I collected the bowl of apples and the peeler Mom had left on the counter for me and went out to the front porch. I balanced the bowl on the railing and slid my feet between two spindles to stand on the bottom rail, so I could lean over and get a better look at my brother. Mick was crouched in the driveway next to a black Triumph motorcycle, his high school graduation present to himself. He was hoping to catch a girl with it, I knew, or to go away on it, or both. I was not in favor of either, but he was over the moon. The bike was magnificent.
His toolbox lay open in the dust, and a greasy rag dangled like a cockeyed tail from the back pocket of his coveralls. Most of his blond hair was tucked up under a train engineer’s cap, but a few wayward strands crept down his neck and caught the poplar-filtered morning light like filaments of some shiny spun metal. No one else in the family had hair like that. Not even close. I thought about sneaking up behind him with a pair of scissors and snipping off a piece, but it seemed like a lot of work and probably not worth the repercussions. Instead, I looked around for something small to throw at him, as it was my habit to be annoying. I did know better than to hit him with an entire apple.
Without looking at me, he said, “Don’t even think about it,” and gave one of the screws on the engine an infinitesimal turn.
“I wasn’t thinking about anything,” I said. I was still searching, but there was nothing. I’m sure I sighed. I was a great sigher in those days. I picked up the bowl and sat down with my back to the wall, scissored my legs open, and set the bowl between them. The peeler was still on the porch railing.
“Crap.”
“What’s wrong? Can’t find a weapon?”
“I left the peeler. It’s on the rail.”
“Bummer.”
“Get it for me?”
“Nope.”
“Thanks.”
“My pleasure, Cupcake.”
I didn’t move. I sniffed the air and it smelled like cow farts. I said so.

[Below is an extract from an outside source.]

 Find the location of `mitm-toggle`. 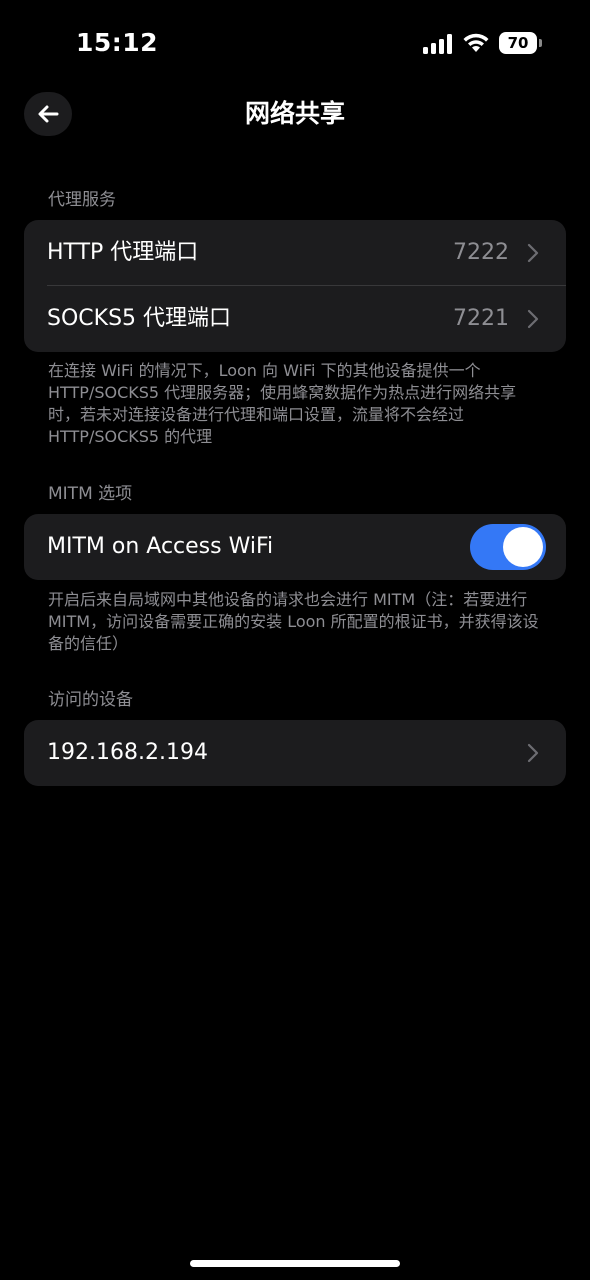

mitm-toggle is located at coordinates (508, 547).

Mick said, “What smells like cow farts?”
“The world.”
“Probably not,” he said. “Probably just Montana.”
“Oh.” I pondered my entire range of geogra
phic and zoologic knowledge, not coming up with a whole lot. “So, does that mean Africa smells like hippo farts?”
“I doubt it. Hippos fart underwater.”
“So what other animals are there?”
“Anywhere? Or just in Africa?”
“There. In Africa.”
“You have an encyclopedia, Riley. Why don’t you look it up?”

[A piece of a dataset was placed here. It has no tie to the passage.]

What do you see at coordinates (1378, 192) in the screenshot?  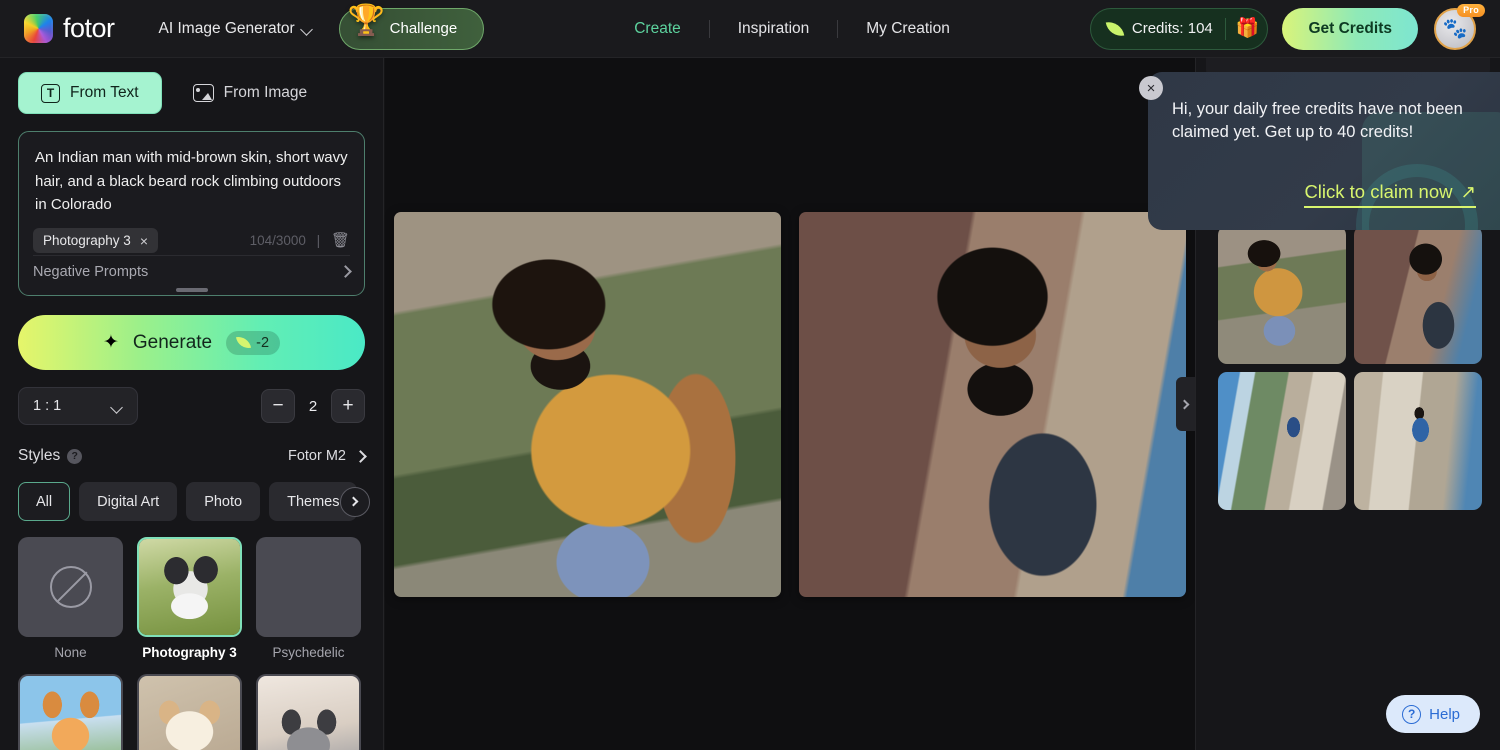 I see `claim-credits-label: Click to claim now` at bounding box center [1378, 192].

“I have to peel these.” I took an apple out of the bowl and balanced it on the top of my head. “Plus, it wouldn’t hurt you to just tell me.”

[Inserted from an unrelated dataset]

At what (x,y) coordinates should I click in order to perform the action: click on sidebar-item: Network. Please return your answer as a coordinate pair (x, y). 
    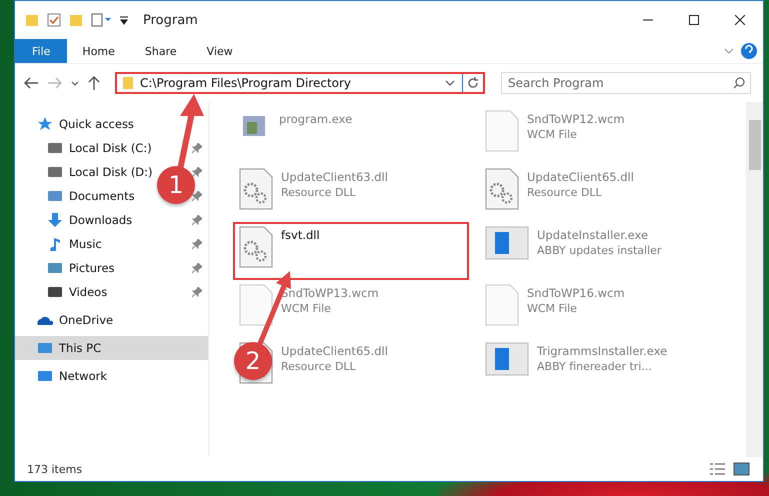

I heard him sigh. I think he must have taught me how. “All right. Then will you be quiet?” No promises. I made a noise, like hrrmm.
He pulled the rag out of his pocket, dipped it in a tin of rubbing compound, and began to buff a tiny scratch on the gas tank. “Elephants. Don’t even tell me if you didn’t know that already. Antelope, zebras, giraffes, wildebeests, warthogs . . .”
“Warthogs?” I sat up straighter. “You made that up.”
“No,” he said, “I did not.”
I tilted my head forward to drop the apple into my hand, put it back in the bowl, and slitted my eyes like a snake. I considered my options. My tendency to doubt was well earned, but I still believed most of what Mick said, unless the bullshit was totally obvious. He was ridiculously smart. He read tons of books and remembered what was in them. Not like some people.
“What do they look like?” I said, still not sure which way this was going to go.
“Like bristly little pigs. Their tails stand straight up.”
I was eyeing the peeler, and even went so far as to set the bowl next to me so I could get up to retrieve it.
“What else?”
Mick said, “I’ll draw you a picture later.”
“When later?”
“After now.”
We were almost done. I could tell.
“Where do these guys live?”
“At the beach.”
“The ocean?” To me, the ocean was the most magical place in the world, even though I’d never seen one, never been farther outside Montana than the North Dakota Badlands. But even the Badlands had once been underwater, or so I’d been told.